Size get and set ServingSize Default of `ServingSize.Small`
Ice get and set bool Defaults to true
Price get only decimal $0.00 for any size
Calories get only uint 0 for all sizes
SpecialInstructions get only IEnumerable⟨string⟩ Should include:
  • "No Ice" if Ice is false

Order Class

You will also need to create a class, Order in a file Order.cs, representing an order containing multiple, potentially customized menu items. This class will need to implement the ICollection<IMenuItem> interface, allowing it to be treated as a collection. In addition to the methods and properties required for the interface, it should have the additional properties of:

  • Subtotal, a get-only decimal that is the price of all items in the order
  • TaxRate, a get/set decimal that represents the sales tax rate
  • Tax, a get-only decimal that is the tax for the order (Subtotal * TaxRate)
  • Total, a get-only decimal that is the sum of the Subtotal and Tax

Add Tests

Remember that your new classes (Order and all the drinks) will all need to have corresponding unit tests added to the DataTests project. Abstract classes Entree, Side, and Drink do not need to be tested, but any properties or methods inherited from them should be tested in the unit tests of the derived classes.

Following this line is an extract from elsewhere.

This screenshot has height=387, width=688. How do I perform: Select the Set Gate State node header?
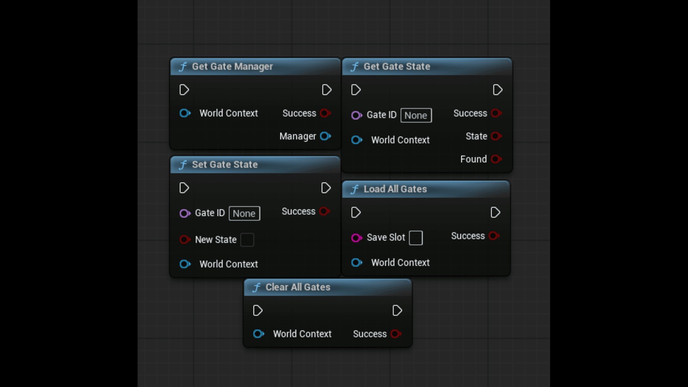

Note that for testing the Order class, you will want to use a mock object rather than your real menu item classes. This can be declared in the unit test class like this:

/// <summary>
/// A mock menu item for testing
/// </summary>
internal MockMenuItem : IMenuItem 
{
  public string Name {get; set;}
  public string Description {get; set;}
  public decimal Price {get; set;}
  public uint Calories {get; set;}
  public IEnumerable<string> SpecialInstructions {get;set;}
}

This allows you to initialize it with known values in a test, i.e. we might initialize four menu items with prices to test the Subtotal property:

[fact]
public SubtotalShouldReflectItemPrices()
{ 
  Order order = new Order();
  order.Add(new MockMenuItem() {Price = 1.00m});
  order.Add(new MockMenuItem() {Price = 2.50m});
  order.Add(new MockMenuItem() {Price = 3.00m});
  Assert.Equal(6.50m, order.Subtotal);
}

UML Class Diagram

Finally, you will need to create a UML class diagram for the Data project, and add it to your repository. This can be done with Visio or another visual editing program like Draw.io or Lucid Charts. You should save the diagram in a PDF or image format that the graders can view. You also will want to keep it in an editable format, as you’ll be updating it in future milestones. Be sure to follow the instructions in [Adding Documentation Files]https://textbooks.cs.ksu.edu/cis400/b-git-and-github/12-adding-documentation-files/ and double-check that the UML diagrams appear in your release.

Submitting the Assignment

Once your project is complete, merge your feature branch back into the main branch and create a release tagged v0.4.0 with name "Milestone 4". Copy the URL for the release page and submit it to the Canvas assignment.

Grading Rubric

The grading rubric for this assignment will be:

20% Structure Did you implement the structure as laid out in the specification? Are the correct names used for classes, enums, properties, methods, events, etc? Do classes inherit from expected base classes?

20% Documentation Does every class, method, property, and field use the correct XML-style documentation? Does every XML comment tag contain explanatory text? Is there a UML Diagram for the data project? Does the UML accurately reflect the structure of the project

20% Design Are you appropriately using C# to create reasonably efficient, secure, and usable software? Does your code contain bugs that will cause issues at runtime?

20% Functionality Does the program do what the assignment asks? Do properties return the expected values? Do methods perform the expected actions?

20% Tests Does the test suite include unit tests for all classes? Do the unit tests provide adequate coverage of the project?

Warning

Projects that do not compile will receive an automatic grade of 0.